SocraticGadfly: Zoom sucks, far beyond Zoombombing

April 05, 2020

Zoom sucks, far beyond Zoombombing

Read The Intercept. Or twice.

Or Schneier on Security.

Or Tech Crunch.

Or the Guardian.

Or even NPR.

Or search the Net on your own.

Per Schneier, Zoom sucks three ways. It's a mix of
1. Bad privacy practices.
2. Bad security protections.
3. Bad user configurations.

Reporting your info to Facebook.

Trying to lift info from your LinkedIn.

Those are under No. 1

And, possible Chinese backdoors. Definitely No. 2.

And, of course, Zoombombing. No. 3.

That said, even if the Zoombombing is primarily "user error" on the part of hosts/leaders of meetings, Zoom should have been more proactive on instructing hosts to lock things down and how. And, Zoombombing itself is not just a malicious prank, it's harmful in a number of ways — and if kids under 18 are being shown porn, surely illegal.

I had, for some personal reasons, signed up for a Zoom account. I've made sure I am logged out on both FF and Chrome browsers. Unfortunately, the IT person coordinating the Zoom events that partially motivated my sign-up is largely dismissive. That's all I can say.

I won't accept as an excuse that Zoom has coronavirus growing pains. Per The Intercept, Schneier and others with IT / cybersecurity career backgrounds, many of the things that are wrong about Zoom were flagged a year or two ago.

Is it too harsh to call Zoom malware, as in the Guardian piece? I don't think so. Add in the fact that, per Schneier, its early responses have been "minimum necessary" on actual fixes accompanied by "maximum possible" on corporate PR bullshit and there you go.

Update, April 6: Zoom has apparently pulled back away from requiring meeting passwords. So, their "minimum necessary" was itself a clusterfuck.


So, what are the alternatives?

First, contra Margaret Thatcher's infamous TINA, there ARE alternatives.

Alternative No. 1 might be asking if you even need the video conferencing.

Take schools first.

In my local area, all the smaller school districts aren't using non-interactive OR interactive video. They're simply preparing weekly lesson plans and having parents pick it up, either physically or online. Stuff gets turned in online. Yes, the interactiveness is missed.
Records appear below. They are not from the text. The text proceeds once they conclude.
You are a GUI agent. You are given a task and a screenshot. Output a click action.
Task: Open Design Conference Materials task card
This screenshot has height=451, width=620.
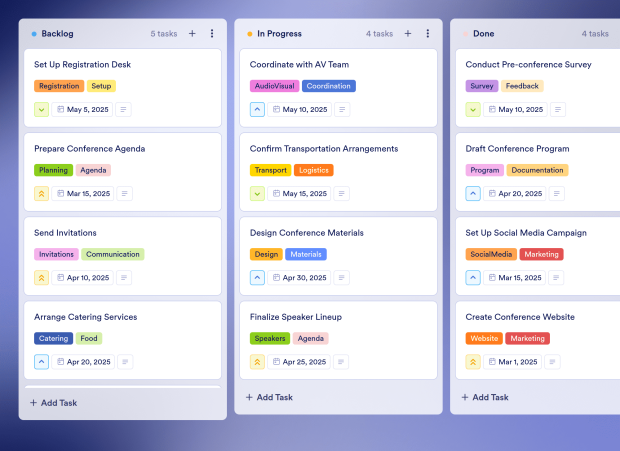point(306,233)
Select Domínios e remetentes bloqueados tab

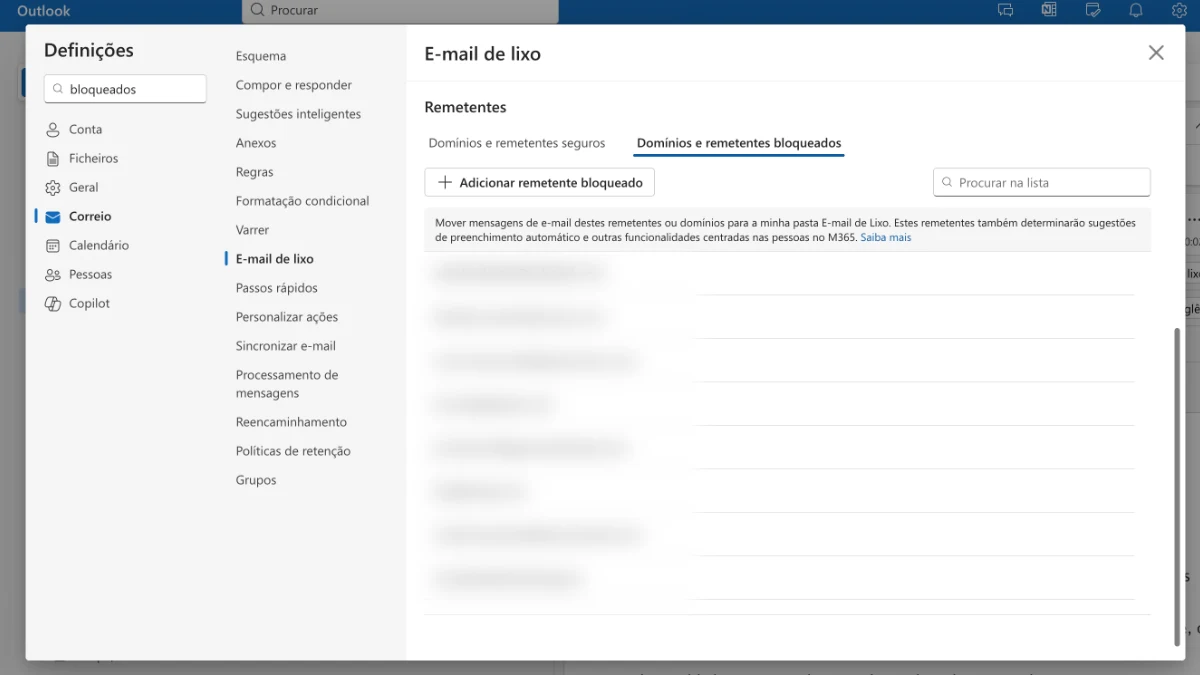tap(739, 143)
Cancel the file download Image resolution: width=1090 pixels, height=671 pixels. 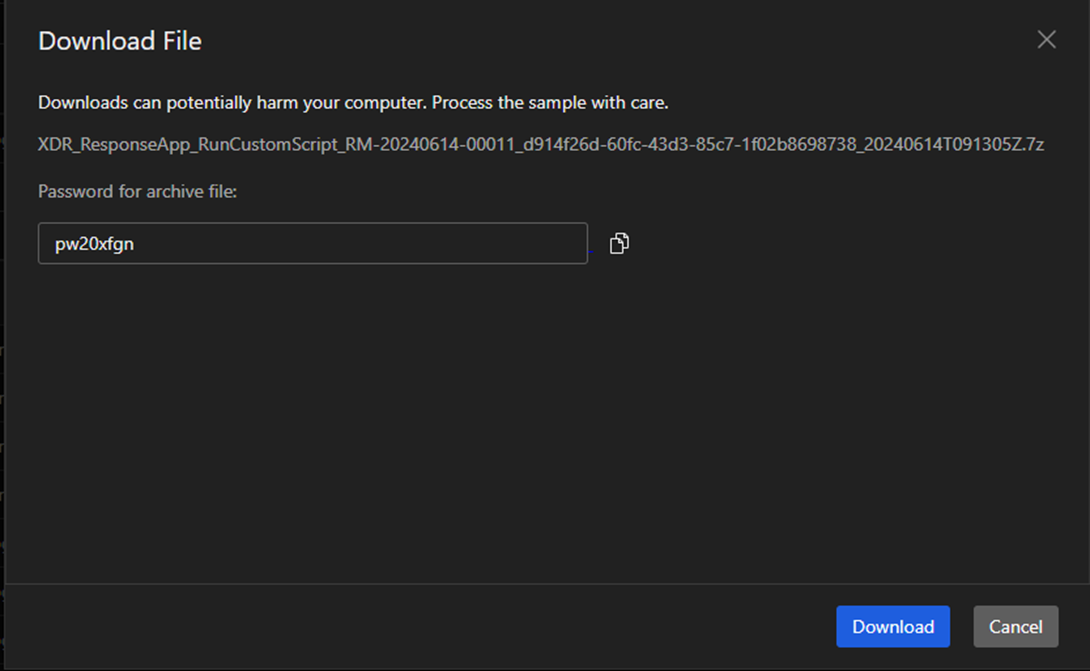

But, you know what? We're in a new normal.

I mentioned non-interactive video.

For education, option B, since most education, not only at the K-12 level but undergraduate collegiate, is still the good old fashioned lecture? Record teacher lectures and post them on a YouTube channel.

OK, business next.

Slack, and jokes about it being down on Twitter from time to time, has become a backbone of multi-location staff meetings. So just use it more.

"Have to" have video? Double check first.

If you do, there are options.

I just mentioned one. Slack does video calls.

So does Google Hangouts.

Yeah, Google will be spying on you. But, you already knew that. And, it will still have somewhat better privacy than Zoom. And, Google and Slack are known commodities.

It may be harder for a leader to control video calls than a full blown meeting. And these apps may not have things like whiteboards.

You know what? They're good enough.

Support groups?

Kind of similar to businesses, but with added privacy needs.

This isn't that hard, though.

There's text-based meeting apps like Adobe Connect. Or using Google Hangouts. You simply have to tell members of your support group meeting that the meeting is being treated as "closed" and people who aren't members aren't to be invited.